Escalating tensions with Iran
As we predicted, relations between the United States and Iran have gotten worse since President Trump decided to abandon the Iran nuclear deal last year. Iran has now said that it will no longer comply with parts of the agreement and tensions between the U.S. and its allies in Europe are on the rise. This week the State Department pulled non-emergency personnel from neighboring Iraq — typically a signal that conflict is on the horizon.
We can thank one person in particular for our current situation: National Security Advisor John Bolton. As our policy team wrote last year, Bolton has consistently argued for war with Iran, and now, he’s closer than ever to achieving that goal. At the Center, we know that Congress alone has the authority to start war, and will continue to help and advise our allies on the Hill.
North Korea’s latest tests
Twice this month, North Korea has conducted missile tests. President Trump, smartly, has not overreacted and has remained steadfast in his desire for still-ambiguous North Korean “denuclearization.” That’s not to say we shouldn’t be concerned. Senior Policy Director Alexandra Bell said the tests “indicate a growing impatience in Pyongyang over the state of negotiations with the United States” but that North Korea “would do well to practice caution moving ahead, as there are those around President Trump who would use deteriorating diplomatic conditions as an excuse for abandoning negotiations altogether. There is no need to panic or to engage in megaphone diplomacy. We need to consult and reassure our allies in the region and set a course for serious technical negotiations with the North Koreans.”
Meanwhile, Bell reminds the Trump administration that sanctions “are not a magic wand to use when talks aren’t going well. Diplomacy is hard. The Administration needs to accept that. Get back to the negotiations with a real idea of what we want to talk about and it cannot be ‘everything.’ We need achievable, short-term goals. We can then build on success.”
Arms control with Russia and China
The Trump administration has indicated that they are no longer interested in arms control agreements that don’t involve China. While China expanding military investments is a concern, China’s nuclear arsenal is roughly 1/23 the size of the U.S. arsenal. The United States and Russia, on the other hand, possess more than 90 percent of the world’s nuclear weapons.
As Bell told CNN, before taking on the Chinese arsenal, the Trump administration must focus on preserving and extending current agreements with Russia: the Intermediate-Range Nuclear Forces (INF) Treaty, which will likely collapse in August, and the New Strategic Arms Reduction Treaty (New START), which will expire in February 2021. Without New START, there will be no constraints on the number and types of strategic nuclear weapons Russia produces and deploys.
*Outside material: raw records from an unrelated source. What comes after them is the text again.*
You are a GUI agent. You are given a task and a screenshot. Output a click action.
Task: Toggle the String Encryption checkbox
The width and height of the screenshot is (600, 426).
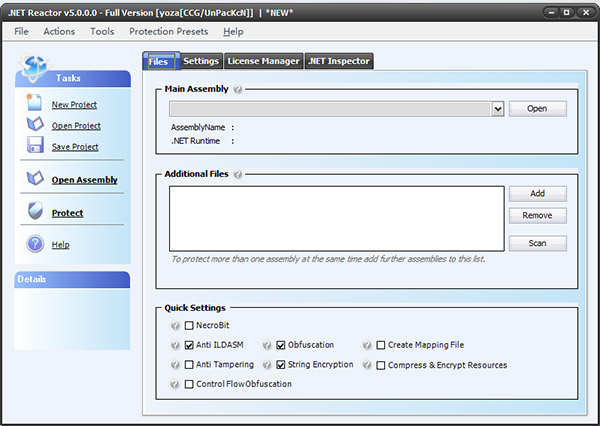coord(281,365)
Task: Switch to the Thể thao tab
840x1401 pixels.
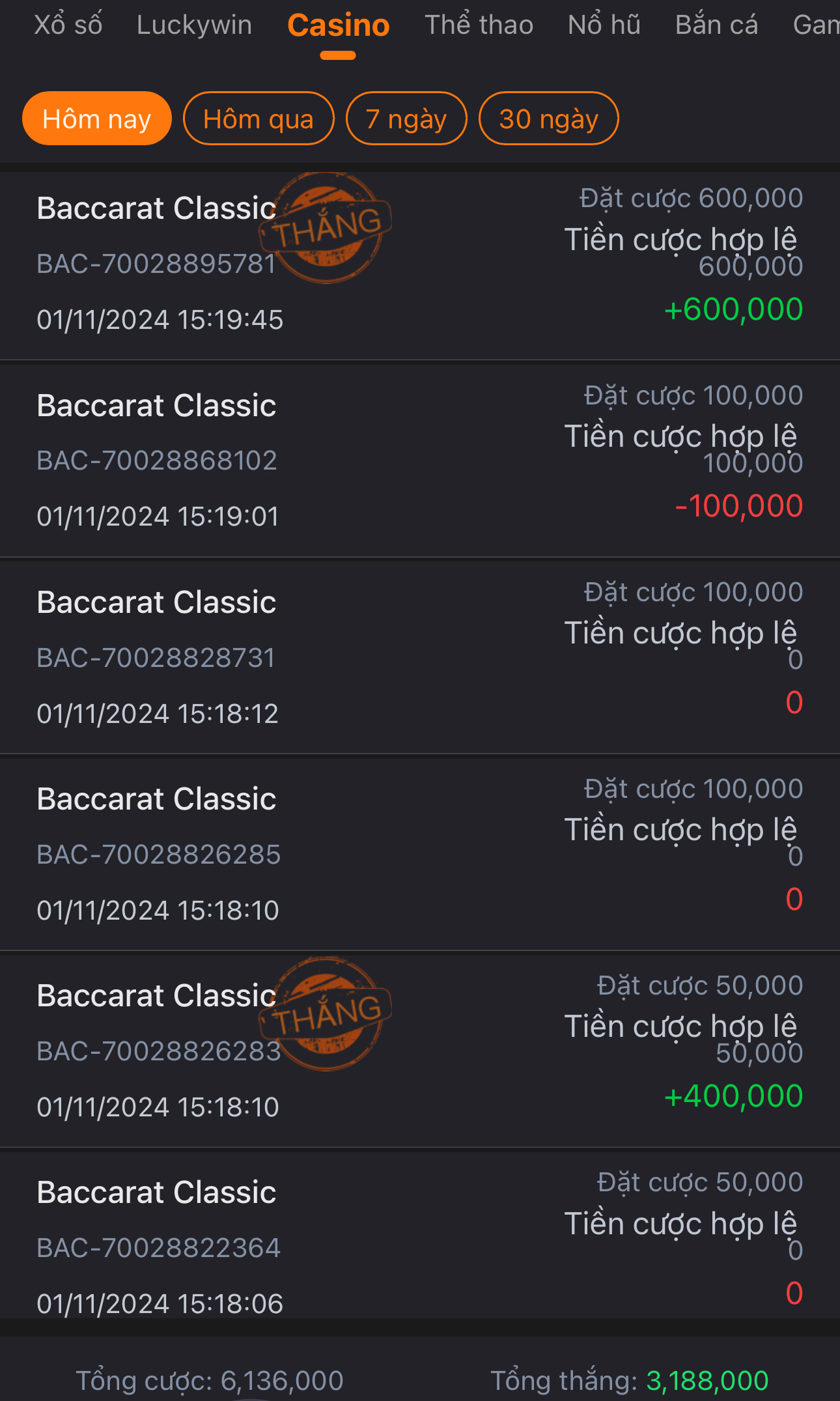Action: click(479, 25)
As Bell said, “We give New START up, we lose that intelligence that gives us a real time view into Russia’s strategic arsenal…then we have to make choices about what we do with our own nuclear weapons based on guessing.”
Meanwhile, multiple bills introduced in Congress are designed to support these critical arms control agreements and guard against an unconstrained nuclear arms race.
What else?
Yucca Mountain: Senior Science Fellow and board member Philip Coyle told the Las Vegas Sun he sees two paths forward for the country’s nuclear waste: develop Yucca Mountain as a permanent repository, or establish monitored, retrievable, better-protected storage on-site at nuclear reactors — the favored solution of many opposed to Yucca Mountain.
Deterrence, Allies and No First Use: Bell and Program Coordinator Abigail Stowe-Thurston wrote in Defense One that President Trump “fixates on the costs that the United States incurs from its alliances with no acknowledgement of how much it would cost to defend an America that is truly alone.”